On Friday I cried in the doctor’s office. It was not a polite cry where you dab a tear drop from the corner of your eye. It was more raw, like my lungs were desperately gobbling up air and my vocal cords were too stress to open resulting in a series extended moans. I wasn’t in control, and I felt embarrassed by it and gave the Ear Nose and Throat specialist a thumbs up while wailing.

I’ve been having issues with my voice and speech for more than a month. I’ve gone for scans and tests, all the while hoping it’s not serious. But in moments before my wail, he told me this was neurological. And from the little desk research I’ve done (thanks Ti), it is not good news.

The ENT doctor with his curly grey hair and grey eyes looks at me with tenderness. His face mask is shaped like a duck bill which makes this moment more endearing.

“Do you have people that care about you in Pittsburgh?” He asks knowing I’m an immigrant.

“I do.” I say.

“Good! While I would like to be your care person, I can’t. But you will need your people now.”

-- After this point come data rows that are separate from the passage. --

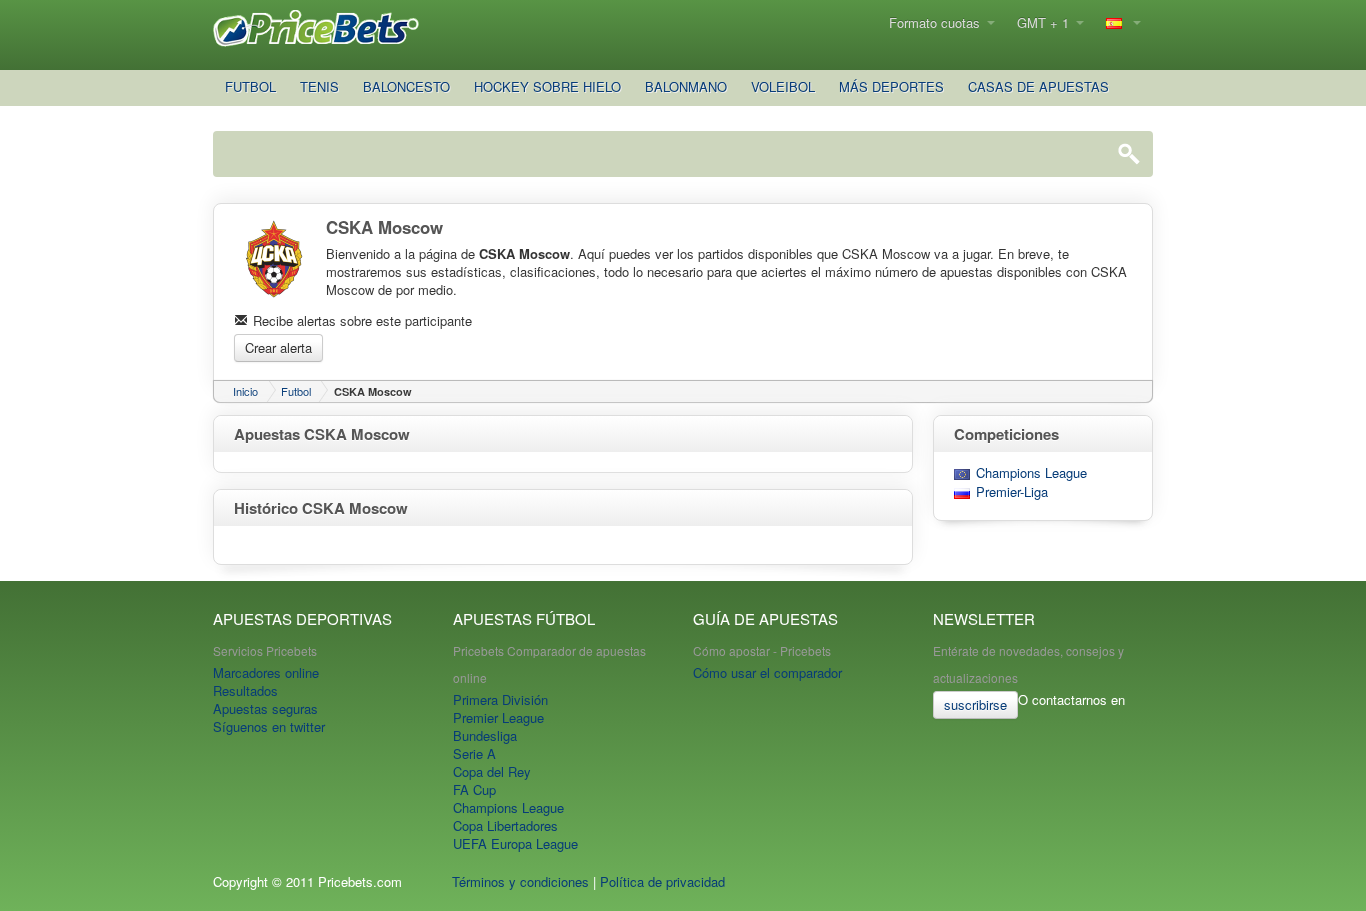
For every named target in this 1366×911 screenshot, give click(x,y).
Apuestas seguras (265, 708)
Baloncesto (406, 86)
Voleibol (783, 86)
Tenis (319, 86)
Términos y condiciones (520, 881)
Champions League (1031, 473)
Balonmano (686, 86)
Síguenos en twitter (269, 726)
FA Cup (474, 789)
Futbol (250, 86)
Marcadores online (266, 672)
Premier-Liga (1012, 492)
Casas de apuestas (1038, 86)
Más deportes (891, 86)
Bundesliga (485, 735)
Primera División (500, 699)
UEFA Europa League (515, 843)
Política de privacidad (662, 881)
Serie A (474, 753)
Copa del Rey (492, 771)
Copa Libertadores (505, 825)
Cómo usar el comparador (767, 672)
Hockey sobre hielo (547, 86)
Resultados (245, 690)
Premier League (498, 717)
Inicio (245, 391)
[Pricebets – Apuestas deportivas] (317, 26)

Not only do I need my people, I also need those who can echo-locate me in this darkness. As I drive down the spiraling tar of the parking garage, I leave a voice note for a friend who has MS. MS is one of the many, many possible fists behind this punch.

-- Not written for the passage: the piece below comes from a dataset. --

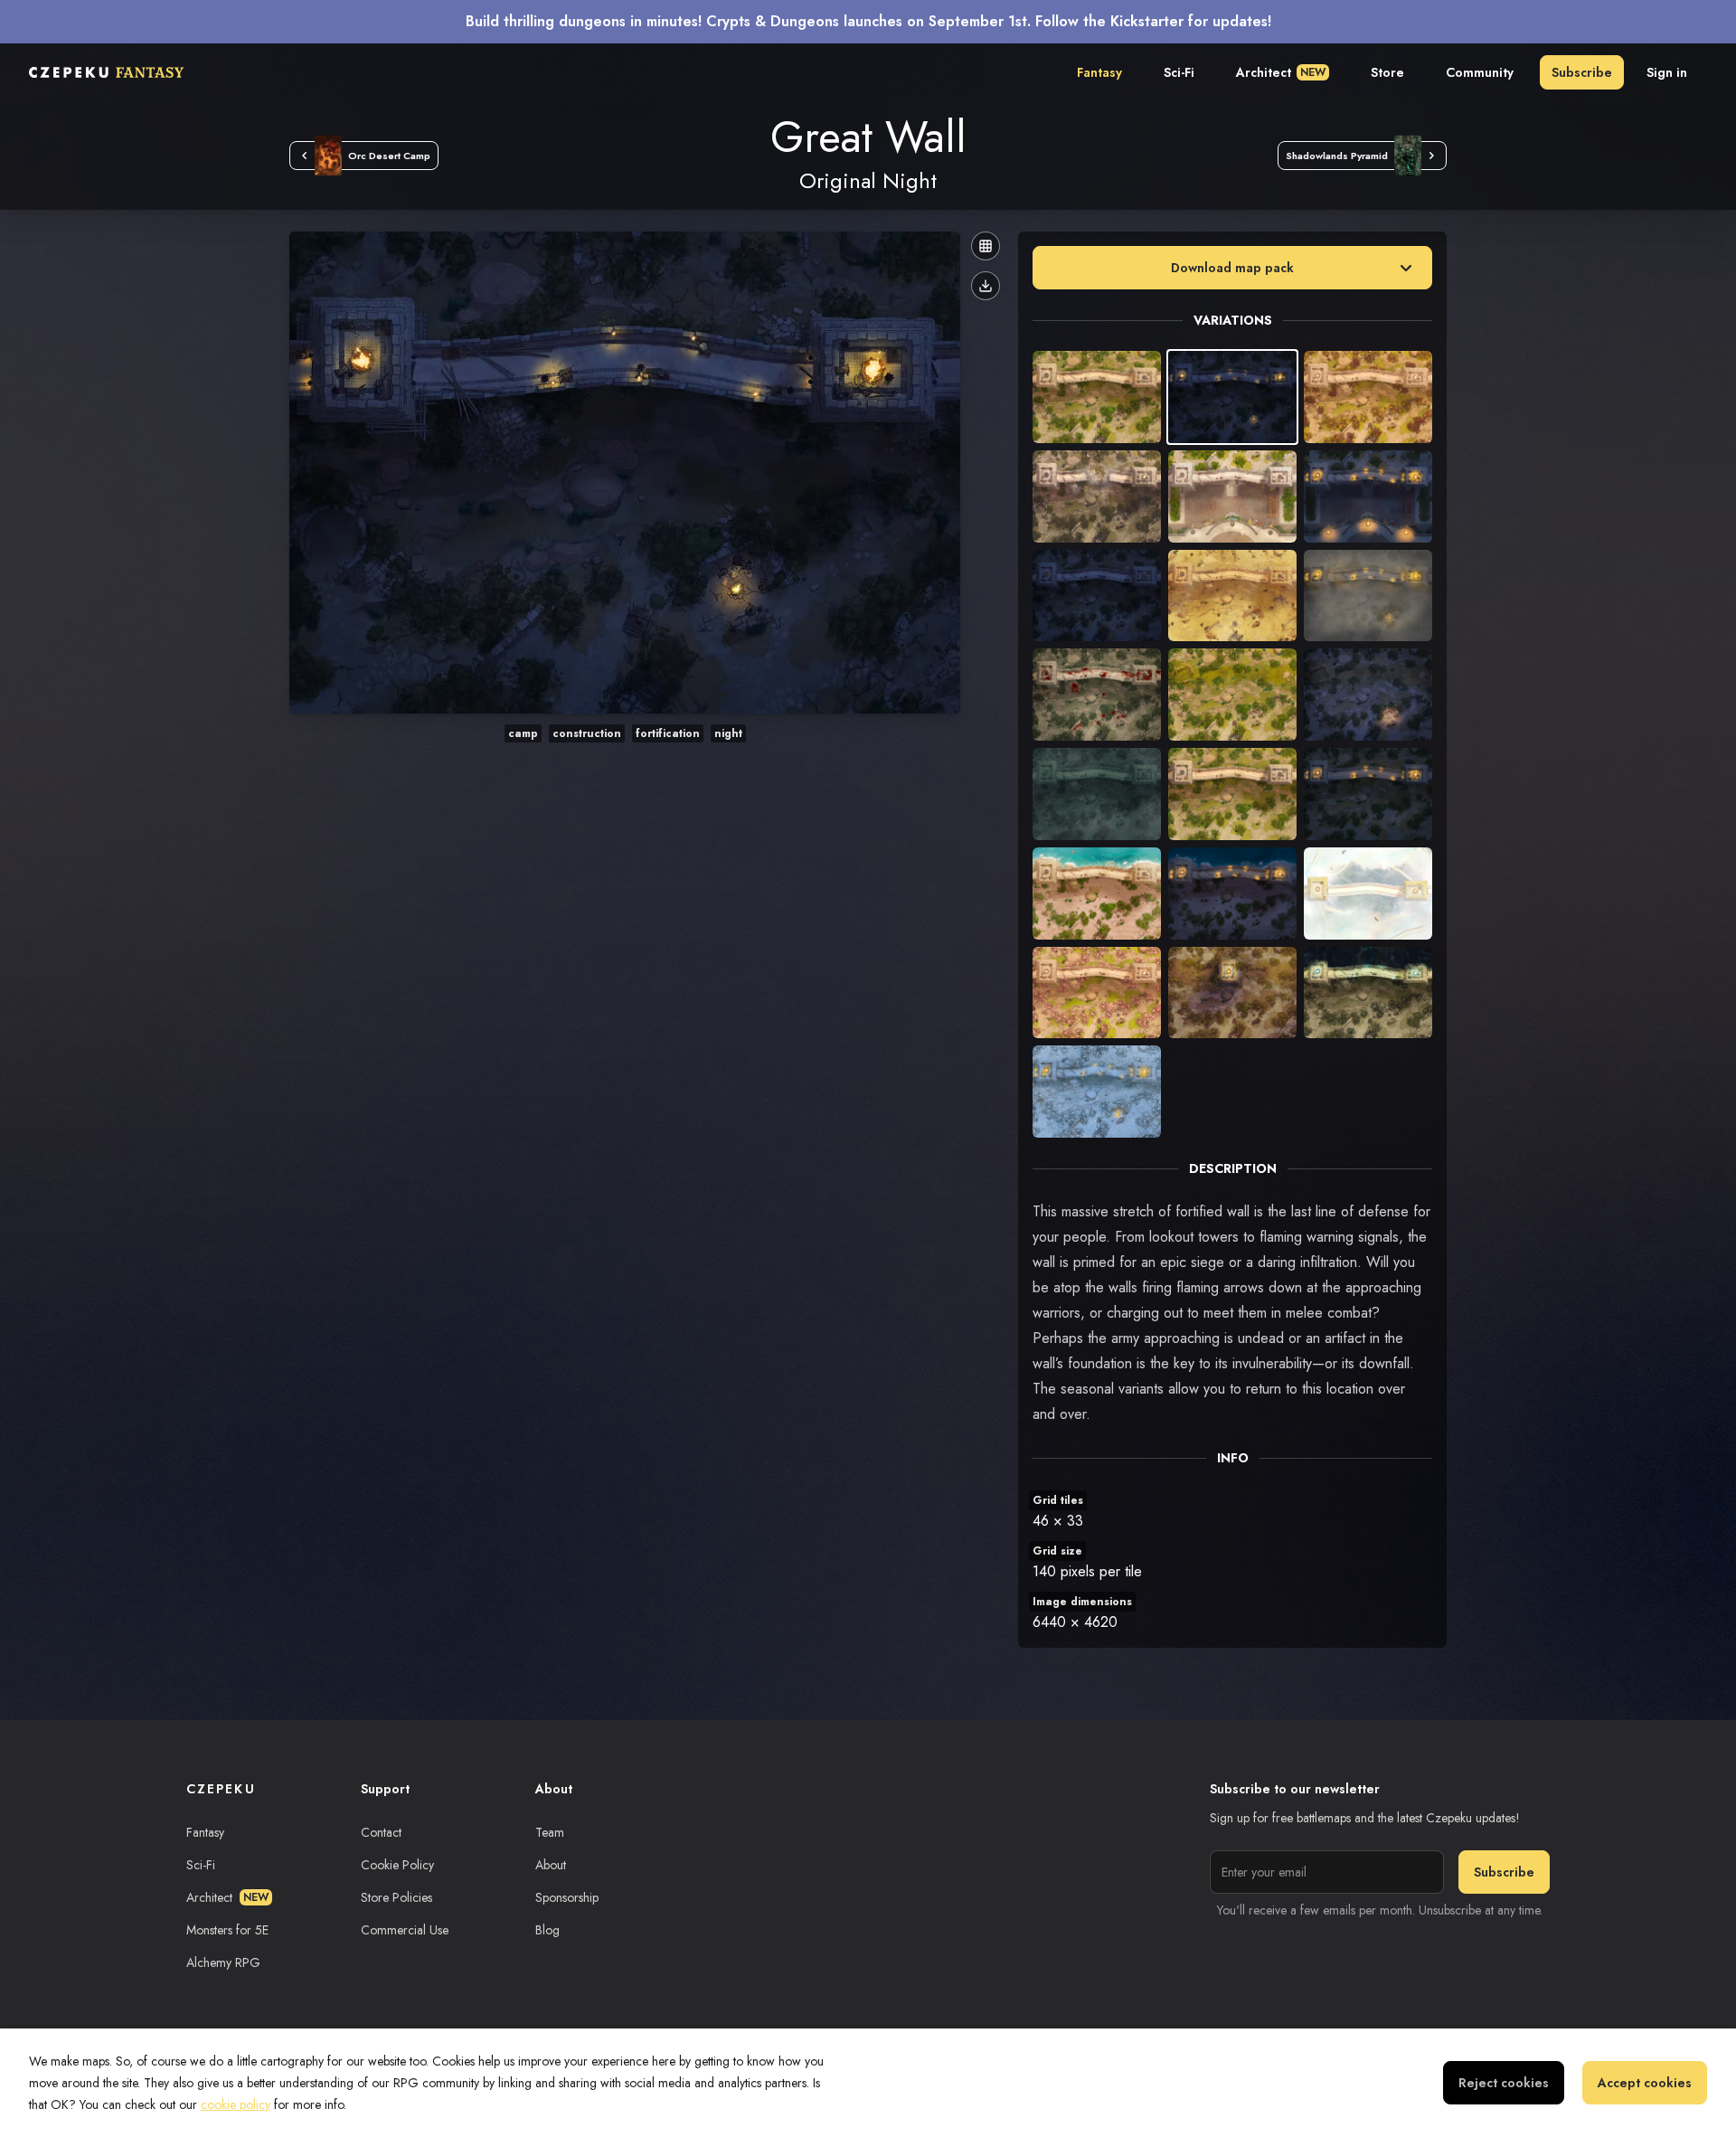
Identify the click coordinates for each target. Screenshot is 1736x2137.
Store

Her response is soothing. “I know in my own experience how scary this can feel. I am sorry that you are here. You know, I can’t say that I feel hopeful for many things, but I do believe in possibility. I believe in the possibility that whatever comes can be worked with and I want to be there with you.”

Top of pine tree against blue sky

Gratitude 24

Top of pine tree against blue sky

...for all the hands that have helped me.

Gratitude 24/40

(written in November)

“I’m fine, mamma” I say as tears flow over my chin and collect on my woolen turtleneck.

My mom takes a breath on the other side of the phone, on the other side of the world. “Sometimes we need to be honest, Hanna. You are not fine. Ask a friend to drive you to the hospital.”

I would rather be receiving a call asking for help than making it. Stubbornness shoots through my bones, trying to keep me upright and able through the pain. My back has been in spasm for a week and, unrelatedly, my speech is starting to slur. The doctor suspects neurological damage and asked me to go for a scan.

I fear that my world will be changed by what I learn. I feel uncertain if I can make the co-payments. I bristle with the irritation of time spilt in fluorescent flavored waiting rooms. I feel the lull of avoidance, the turning away in hope that time heals.

It takes three friends and my mother to soften this willful independence. Soon my friend stops his car at the hospital, and I slowly swing my legs out. Soon I sign waivers and receive a wrist band identifying me as myself. Soon I cringe as I straighten my legs on the scanner bed. Soon I close my eyes as not to see the CT scanner hover over me. I think “I should pay attention and take this in.” But I don’t. I keep still, eyes shut, hands on my abdomen feeling my body breathe.

When I come out of the scan, I notice that some of the beige ceiling tiles are replaced by a backlit scene of a blue sky and green tree branches. Outside the Pittsburgh sky is a scoured pot bottom and the tree branches are bare. The nurse jokes that she wishes the weather outside was this good. I laugh with her.

That same day a patch of blue sky appears inside me as I receive the news that my scan is clear – whatever is causing my speech to slur didn’t show on the CT and it seems not be neurological damage. And the world view I cling to that requires me to be able-bodied and fiercely independent is softening as well. I’m learning to accept my changing health, my needing help. I feel a blue-sky full of gratitude for all the hands that have helped me in these two weeks of unrelenting pain and tests.